A posição do BNDES -o maior banco de fomento do país- é listar setores prioritários para aportar recursos. "Hoje as decisões do banco são tomadas com base em análise das necessidades específicas de uma empresa ou setor", diz Fábio Erber, diretor da área de indústria do banco.
Erber participa das discussões do programa de política industrial, iniciadas há cerca de três meses e que envolvem técnicos do ministérios da Fazenda, do Planejamento, do Desenvolvimento, Indústria e Comércio e o de Ciência e Tecnologia.
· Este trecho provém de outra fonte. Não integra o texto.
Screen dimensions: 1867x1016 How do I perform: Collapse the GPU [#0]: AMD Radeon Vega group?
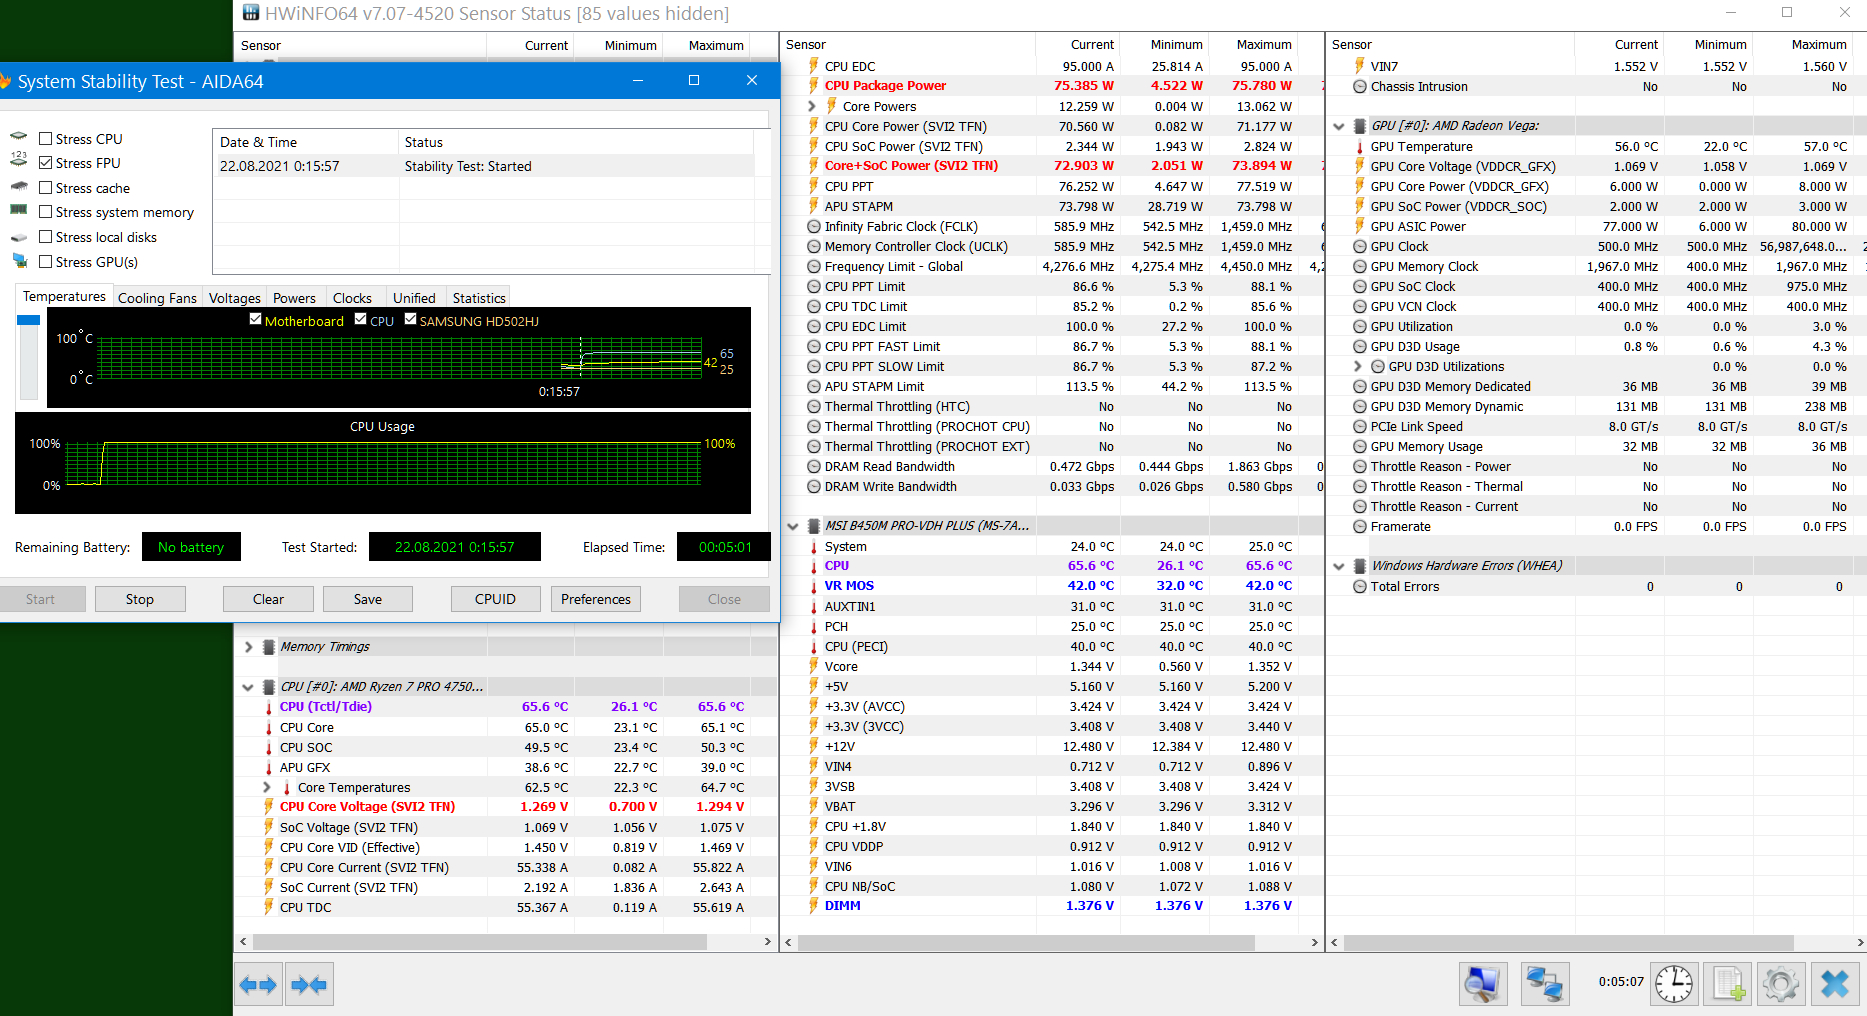click(x=1339, y=126)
Nessas discussões, a posição do banco é que se estabeleçam setores prioritários para alocação de seus recursos. "Na nossa visão, os setores prioritários são os que contribuem para reduzir a vulnerabilidade externa [exportadores], os que sejam capazes de fazer uma substituição de importações [componentes eletrônicos, softwares e bens de capital] e que gerem insumos capazes de beneficiar a população de baixa renda [saneamento]", diz Erber.
Hoje, segundo ele, não há divergências sobre os rumos do programa. Mas a Folha apurou que é justamente na determinação dos setores a serem eleitos como prioritários que reside hoje o principal nó da discussão. Teme-se a reação negativa das empresas dos segmentos não contemplados. Por isso, o programa a ser divulgado pelo governo deverá enfatizar as políticas "horizontais", que beneficiarão a todos.

Sem banho-maria
O governo defende-se com a promessa de que explicitará as condições e vantagens de sua política industrial ainda neste mês -mais especificamente no próximo dia 19. Nesse dia, será fechado documento elaborado por quatro ministérios definindo políticas globais para o desenvolvimento e os recursos que serão canalizados a setores estratégicos.
"A política industrial não está em banho-maria, ela sairá do papel no início do ano que vem", diz o assessor econômico do Ministério do Planejamento, José Carlos Miranda.